-- begin Source records --

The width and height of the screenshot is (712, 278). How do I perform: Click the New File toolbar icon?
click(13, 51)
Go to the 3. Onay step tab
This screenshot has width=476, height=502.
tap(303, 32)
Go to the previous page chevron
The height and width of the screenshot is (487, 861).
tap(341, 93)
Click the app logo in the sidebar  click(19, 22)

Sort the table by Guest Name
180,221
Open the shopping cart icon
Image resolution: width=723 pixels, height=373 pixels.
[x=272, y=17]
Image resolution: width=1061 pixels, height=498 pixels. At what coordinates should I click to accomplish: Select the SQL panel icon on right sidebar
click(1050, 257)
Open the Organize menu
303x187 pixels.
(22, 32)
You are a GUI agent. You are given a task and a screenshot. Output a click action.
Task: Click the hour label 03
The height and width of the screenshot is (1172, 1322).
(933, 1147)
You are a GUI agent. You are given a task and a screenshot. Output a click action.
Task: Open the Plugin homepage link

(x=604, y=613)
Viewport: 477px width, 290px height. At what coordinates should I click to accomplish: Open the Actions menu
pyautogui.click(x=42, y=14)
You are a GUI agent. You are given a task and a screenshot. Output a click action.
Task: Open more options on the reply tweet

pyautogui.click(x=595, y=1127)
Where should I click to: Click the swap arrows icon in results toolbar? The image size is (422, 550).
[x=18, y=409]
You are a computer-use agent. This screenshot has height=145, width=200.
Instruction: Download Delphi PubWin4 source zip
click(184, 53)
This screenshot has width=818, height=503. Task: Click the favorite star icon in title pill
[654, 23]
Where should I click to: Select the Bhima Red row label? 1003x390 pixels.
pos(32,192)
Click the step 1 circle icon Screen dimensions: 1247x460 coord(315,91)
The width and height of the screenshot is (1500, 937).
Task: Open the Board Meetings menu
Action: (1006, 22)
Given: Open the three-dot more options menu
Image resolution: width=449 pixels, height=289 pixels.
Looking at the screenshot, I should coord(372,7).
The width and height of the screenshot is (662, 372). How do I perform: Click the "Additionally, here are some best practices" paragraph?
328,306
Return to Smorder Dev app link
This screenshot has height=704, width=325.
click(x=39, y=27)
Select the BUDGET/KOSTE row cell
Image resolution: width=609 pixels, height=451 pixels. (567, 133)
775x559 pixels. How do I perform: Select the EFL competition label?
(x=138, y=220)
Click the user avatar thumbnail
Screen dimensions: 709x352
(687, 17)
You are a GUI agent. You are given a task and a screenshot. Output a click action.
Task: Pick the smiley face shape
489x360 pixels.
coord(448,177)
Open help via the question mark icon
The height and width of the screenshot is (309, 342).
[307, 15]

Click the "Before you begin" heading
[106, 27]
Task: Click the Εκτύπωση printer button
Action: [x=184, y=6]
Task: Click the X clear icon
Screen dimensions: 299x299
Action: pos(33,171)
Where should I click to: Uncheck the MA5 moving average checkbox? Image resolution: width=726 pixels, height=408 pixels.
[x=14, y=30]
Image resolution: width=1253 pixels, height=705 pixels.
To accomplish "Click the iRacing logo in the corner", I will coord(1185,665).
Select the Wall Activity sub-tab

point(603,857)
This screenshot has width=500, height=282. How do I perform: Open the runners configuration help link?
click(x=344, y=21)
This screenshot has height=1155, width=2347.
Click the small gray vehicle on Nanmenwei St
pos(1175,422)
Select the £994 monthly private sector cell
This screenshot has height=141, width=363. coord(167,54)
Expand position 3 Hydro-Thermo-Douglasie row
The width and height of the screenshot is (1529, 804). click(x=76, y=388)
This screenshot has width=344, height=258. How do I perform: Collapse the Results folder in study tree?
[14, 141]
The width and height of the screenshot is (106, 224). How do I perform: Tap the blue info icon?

-- end Source records --

=== Instruction ===
Recast all of the material above as a numbered list, one line per item, with the blank lines omitted.

=== Reply ===
1. The width and height of the screenshot is (712, 278). How do I perform: Click the New File toolbar icon?
2. click(13, 51)
3. Go to the 3. Onay step tab
4. This screenshot has width=476, height=502.
5. tap(303, 32)
6. Go to the previous page chevron
7. The height and width of the screenshot is (487, 861).
8. tap(341, 93)
9. Click the app logo in the sidebar  click(19, 22)
10. Sort the table by Guest Name
11. 180,221
12. Open the shopping cart icon
13. Image resolution: width=723 pixels, height=373 pixels.
14. [x=272, y=17]
15. Image resolution: width=1061 pixels, height=498 pixels. At what coordinates should I click to accomplish: Select the SQL panel icon on right sidebar
16. click(1050, 257)
17. Open the Organize menu
18. 303x187 pixels.
19. (22, 32)
20. You are a GUI agent. You are given a task and a screenshot. Output a click action.
21. Task: Click the hour label 03
22. The height and width of the screenshot is (1172, 1322).
23. (933, 1147)
24. You are a GUI agent. You are given a task and a screenshot. Output a click action.
25. Task: Open the Plugin homepage link
26. (x=604, y=613)
27. Viewport: 477px width, 290px height. At what coordinates should I click to accomplish: Open the Actions menu
28. pyautogui.click(x=42, y=14)
29. You are a GUI agent. You are given a task and a screenshot. Output a click action.
30. Task: Open more options on the reply tweet
31. pyautogui.click(x=595, y=1127)
32. Where should I click to: Click the swap arrows icon in results toolbar? The image size is (422, 550).
33. [x=18, y=409]
34. You are a computer-use agent. This screenshot has height=145, width=200.
35. Instruction: Download Delphi PubWin4 source zip
36. click(184, 53)
37. This screenshot has width=818, height=503. Task: Click the favorite star icon in title pill
38. [654, 23]
39. Where should I click to: Select the Bhima Red row label? 1003x390 pixels.
40. pos(32,192)
41. Click the step 1 circle icon Screen dimensions: 1247x460 coord(315,91)
42. The width and height of the screenshot is (1500, 937).
43. Task: Open the Board Meetings menu
44. Action: (1006, 22)
45. Given: Open the three-dot more options menu
46. Image resolution: width=449 pixels, height=289 pixels.
47. Looking at the screenshot, I should coord(372,7).
48. The width and height of the screenshot is (662, 372). How do I perform: Click the "Additionally, here are some best practices" paragraph?
49. 328,306
50. Return to Smorder Dev app link
51. This screenshot has height=704, width=325.
52. click(x=39, y=27)
53. Select the BUDGET/KOSTE row cell
54. Image resolution: width=609 pixels, height=451 pixels. (567, 133)
55. 775x559 pixels. How do I perform: Select the EFL competition label?
56. (x=138, y=220)
57. Click the user avatar thumbnail
58. Screen dimensions: 709x352
59. (687, 17)
60. You are a GUI agent. You are given a task and a screenshot. Output a click action.
61. Task: Pick the smiley face shape
62. 489x360 pixels.
63. coord(448,177)
64. Open help via the question mark icon
65. The height and width of the screenshot is (309, 342).
66. [307, 15]
67. Click the "Before you begin" heading
68. [106, 27]
69. Task: Click the Εκτύπωση printer button
70. Action: [x=184, y=6]
71. Task: Click the X clear icon
72. Screen dimensions: 299x299
73. Action: pos(33,171)
74. Where should I click to: Uncheck the MA5 moving average checkbox? Image resolution: width=726 pixels, height=408 pixels.
75. [x=14, y=30]
76. Image resolution: width=1253 pixels, height=705 pixels.
77. To accomplish "Click the iRacing logo in the corner", I will coord(1185,665).
78. Select the Wall Activity sub-tab
79. point(603,857)
80. This screenshot has width=500, height=282. How do I perform: Open the runners configuration help link?
81. click(x=344, y=21)
82. This screenshot has height=1155, width=2347.
83. Click the small gray vehicle on Nanmenwei St
84. pos(1175,422)
85. Select the £994 monthly private sector cell
86. This screenshot has height=141, width=363. coord(167,54)
87. Expand position 3 Hydro-Thermo-Douglasie row
88. The width and height of the screenshot is (1529, 804). click(x=76, y=388)
89. This screenshot has width=344, height=258. How do I perform: Collapse the Results folder in study tree?
90. [14, 141]
91. The width and height of the screenshot is (106, 224). How do I perform: Tap the blue info icon?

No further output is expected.